EXERCISE TEXT:
————
On 11 June 2015, Governor César Duarte Jáquez issued a decree stating that the state would no longer prohibit same-sex marriages. Duarte Jáquez announced that marriage licenses would be available beginning on 12 June, making Chihuahua the fourth jurisdiction in Mexico to legalize same-sex marriage, after Mexico City, Quintana Roo, and Coahuila. Conservative groups condemned Duarte Jáquez's decree, and in September 2016 lawmakers opposed to same-sex marriage attempted unsuccessfully to pass legislation to nullify the decree. The decree ensures that married same-sex couples enjoy the same rights, benefits and responsibilities as married opposite-sex couples, including tax benefits, immigration rights, property rights, inheritance, etc. Married couples are also permitted to adopt regardless of sexual orientation. By June 2016, five same-sex couples had petitioned to adopt.

In April 2017, multiple Mexican media outlets reported that Governor Javier Corral Jurado had issued a new decree banning same-sex marriage in Chihuahua. A few days later, when asked to comment, Governor Corral Jurado denied having issued a decree banning same-sex marriage. He affirmed that same-sex couples are allowed to marry in Chihuahua without their needing to file an amparo. Corral Jurado also stated he had personally married 30 same-sex couples in Delicias, Ciudad Cuauhémoc and Ciudad Juárez since his election as governor in 2016.
————
EXTRACTED RECORDS:
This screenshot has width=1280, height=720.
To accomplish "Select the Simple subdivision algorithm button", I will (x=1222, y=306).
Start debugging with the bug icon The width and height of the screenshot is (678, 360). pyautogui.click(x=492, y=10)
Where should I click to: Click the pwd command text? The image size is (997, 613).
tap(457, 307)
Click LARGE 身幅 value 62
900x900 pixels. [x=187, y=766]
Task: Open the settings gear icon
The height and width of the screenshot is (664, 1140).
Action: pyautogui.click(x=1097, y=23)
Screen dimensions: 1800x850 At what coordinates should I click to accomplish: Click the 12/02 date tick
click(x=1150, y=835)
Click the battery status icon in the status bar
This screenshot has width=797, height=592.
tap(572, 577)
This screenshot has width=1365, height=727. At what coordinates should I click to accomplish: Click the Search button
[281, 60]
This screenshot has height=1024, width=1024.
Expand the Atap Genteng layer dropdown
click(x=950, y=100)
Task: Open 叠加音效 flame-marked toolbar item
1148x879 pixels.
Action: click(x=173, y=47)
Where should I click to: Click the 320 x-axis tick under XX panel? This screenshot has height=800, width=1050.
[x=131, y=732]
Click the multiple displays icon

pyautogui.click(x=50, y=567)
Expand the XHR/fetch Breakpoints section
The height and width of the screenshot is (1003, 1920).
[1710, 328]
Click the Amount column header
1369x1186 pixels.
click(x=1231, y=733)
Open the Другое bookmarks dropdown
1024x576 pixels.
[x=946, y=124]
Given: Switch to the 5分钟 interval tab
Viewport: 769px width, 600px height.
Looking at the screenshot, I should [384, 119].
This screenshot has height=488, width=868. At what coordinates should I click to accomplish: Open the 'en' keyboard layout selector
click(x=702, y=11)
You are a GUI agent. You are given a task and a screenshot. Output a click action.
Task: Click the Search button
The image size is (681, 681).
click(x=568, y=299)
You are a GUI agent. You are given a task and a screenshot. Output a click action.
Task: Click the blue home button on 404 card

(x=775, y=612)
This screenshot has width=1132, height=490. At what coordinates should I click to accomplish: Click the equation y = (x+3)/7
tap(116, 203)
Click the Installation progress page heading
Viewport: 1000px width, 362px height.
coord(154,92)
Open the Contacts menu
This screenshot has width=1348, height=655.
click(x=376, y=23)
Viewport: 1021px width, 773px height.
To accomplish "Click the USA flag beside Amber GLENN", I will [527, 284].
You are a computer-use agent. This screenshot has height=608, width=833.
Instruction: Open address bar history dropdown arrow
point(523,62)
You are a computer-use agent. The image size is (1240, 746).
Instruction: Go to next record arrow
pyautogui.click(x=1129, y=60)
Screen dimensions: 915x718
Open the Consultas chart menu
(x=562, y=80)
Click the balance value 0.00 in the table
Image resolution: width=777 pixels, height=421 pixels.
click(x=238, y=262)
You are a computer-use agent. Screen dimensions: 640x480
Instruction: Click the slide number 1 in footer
————
TASKS TO COMPLETE:
- a) According to the text above on same-sex marriage in Chihuahua, which three jurisdictions in Mexico legalized same-sex marriage before Chihuahua?
- b) Does the text above on same-sex marriage in Chihuahua agree with each statement below? Answer yes or no for each, quoting the deciding words of the text.
(i) In September 2016, lawmakers succeeded in nullifying the governor's decree.
(ii) Governor Corral Jurado denied issuing a decree that banned same-sex marriage.
(iii) Five same-sex couples had petitioned to adopt by June 2016.

SOLUTIONS FOR EACH TASK:
- a) Mexico City, Quintana Roo, and Coahuila.

- b)
(i) No: "attempted unsuccessfully to pass legislation to nullify the decree"
(ii) Yes: "Governor Corral Jurado denied having issued a decree banning same-sex marriage"
(iii) Yes: "By June 2016, five same-sex couples had petitioned to adopt."